* [Exercise directions] Within the records below, reproduce without change the lines from the line that has "Image resolution: width=596" through the line that has "more options for", and only those.

* [Data under study]
+ + + + +

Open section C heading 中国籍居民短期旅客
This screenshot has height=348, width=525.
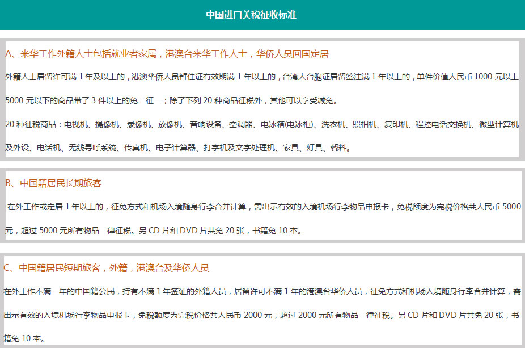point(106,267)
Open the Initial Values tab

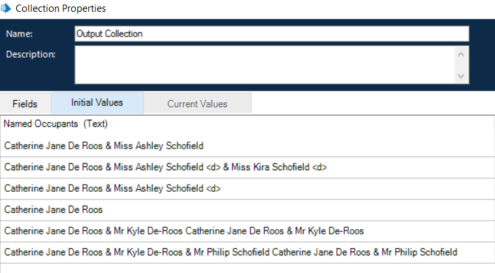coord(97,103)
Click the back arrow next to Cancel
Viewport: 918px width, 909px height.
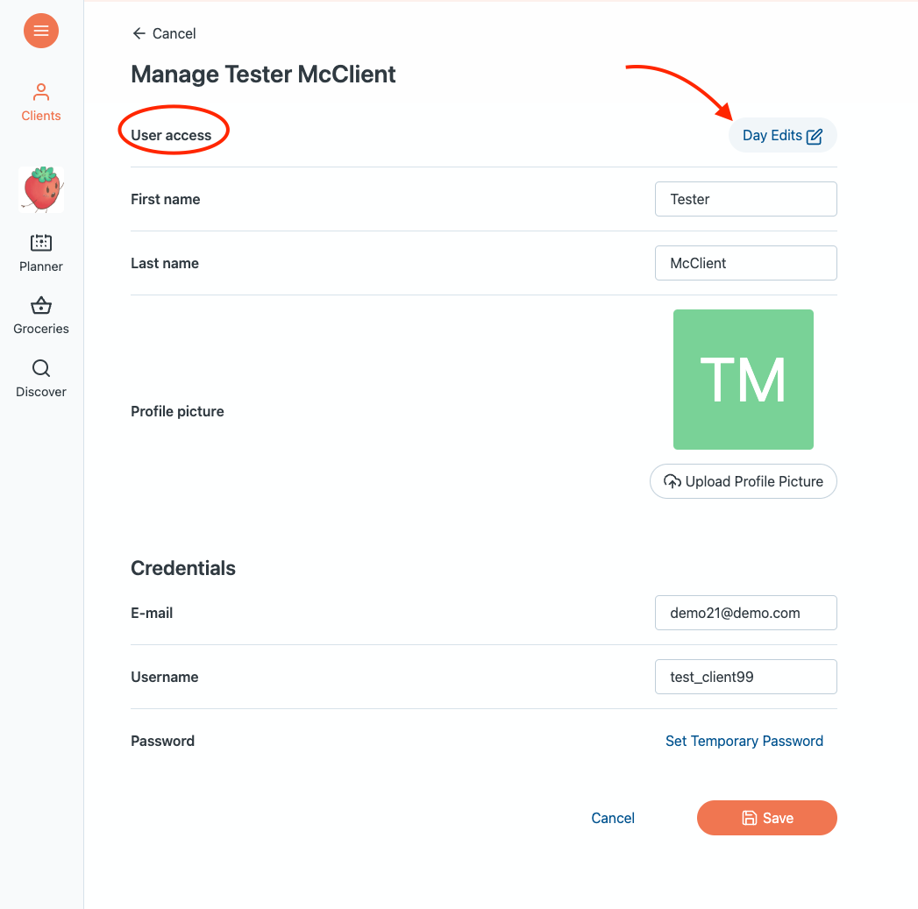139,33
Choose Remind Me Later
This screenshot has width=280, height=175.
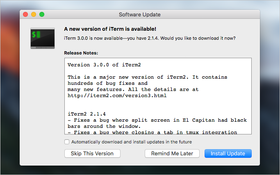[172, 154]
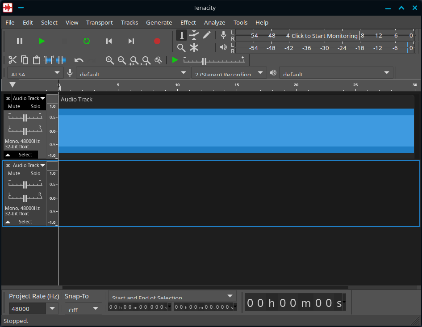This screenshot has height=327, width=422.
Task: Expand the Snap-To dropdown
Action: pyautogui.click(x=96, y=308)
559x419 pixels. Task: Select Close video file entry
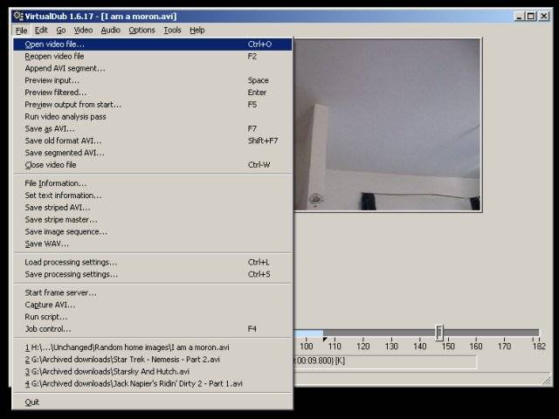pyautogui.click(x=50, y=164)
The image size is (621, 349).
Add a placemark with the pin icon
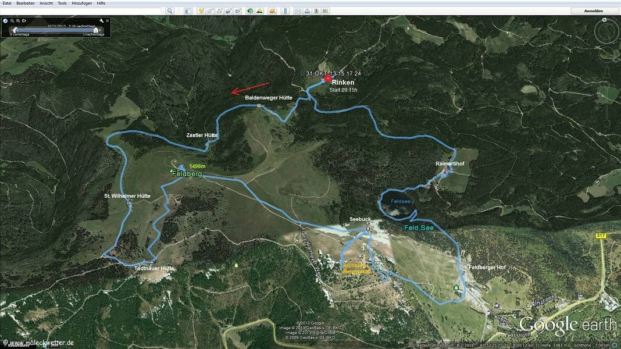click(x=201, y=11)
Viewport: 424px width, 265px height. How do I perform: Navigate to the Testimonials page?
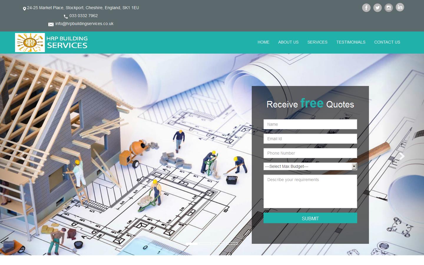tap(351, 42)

+ + + + +

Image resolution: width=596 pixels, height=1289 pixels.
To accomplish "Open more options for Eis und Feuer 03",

+ + + + +

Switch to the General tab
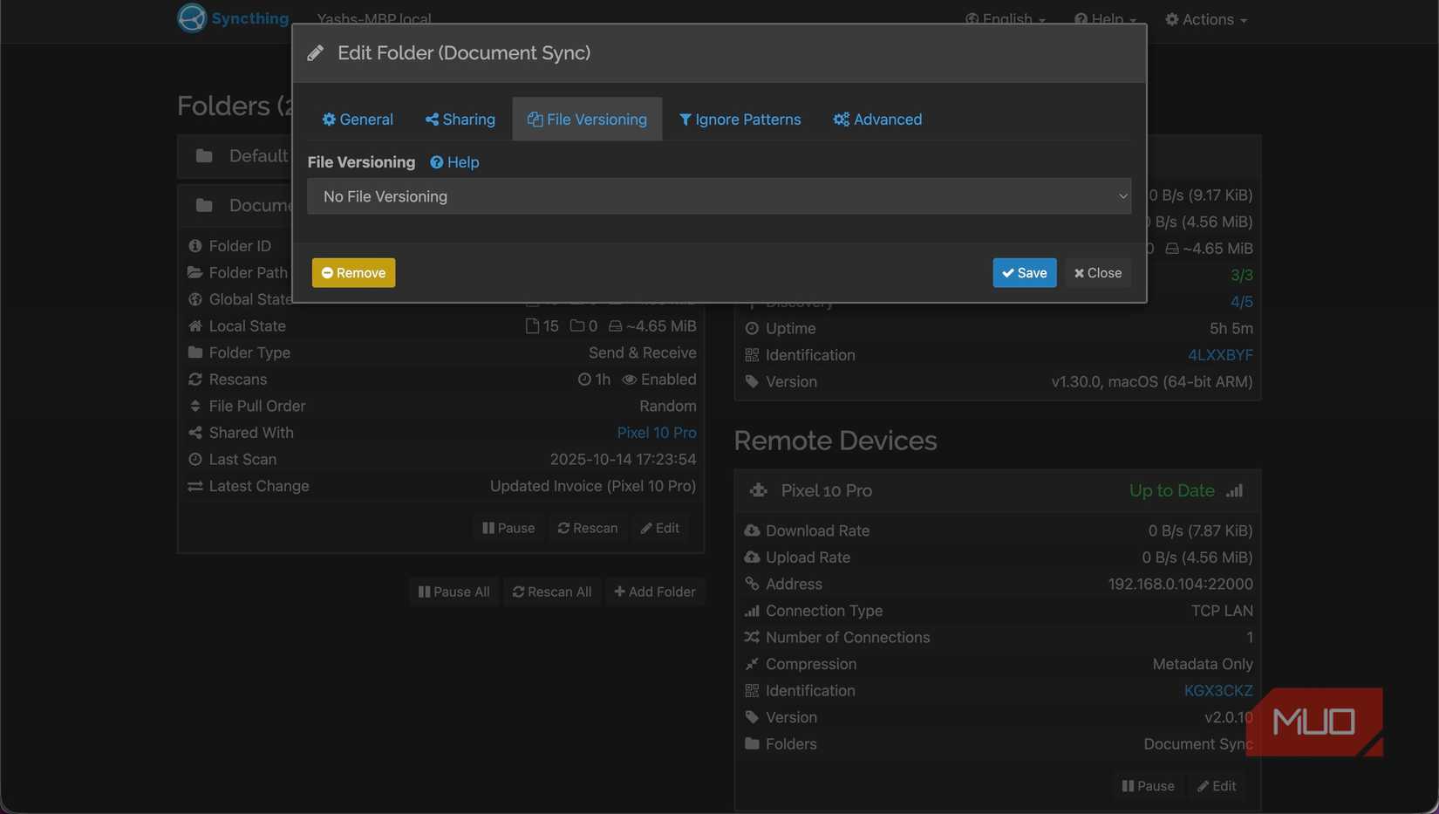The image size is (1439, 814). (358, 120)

+ + + + +

* [Output for this exercise]
Image resolution: width=596 pixels, height=1289 pixels.
To accomplish "Open more options for Eis und Feuer 03",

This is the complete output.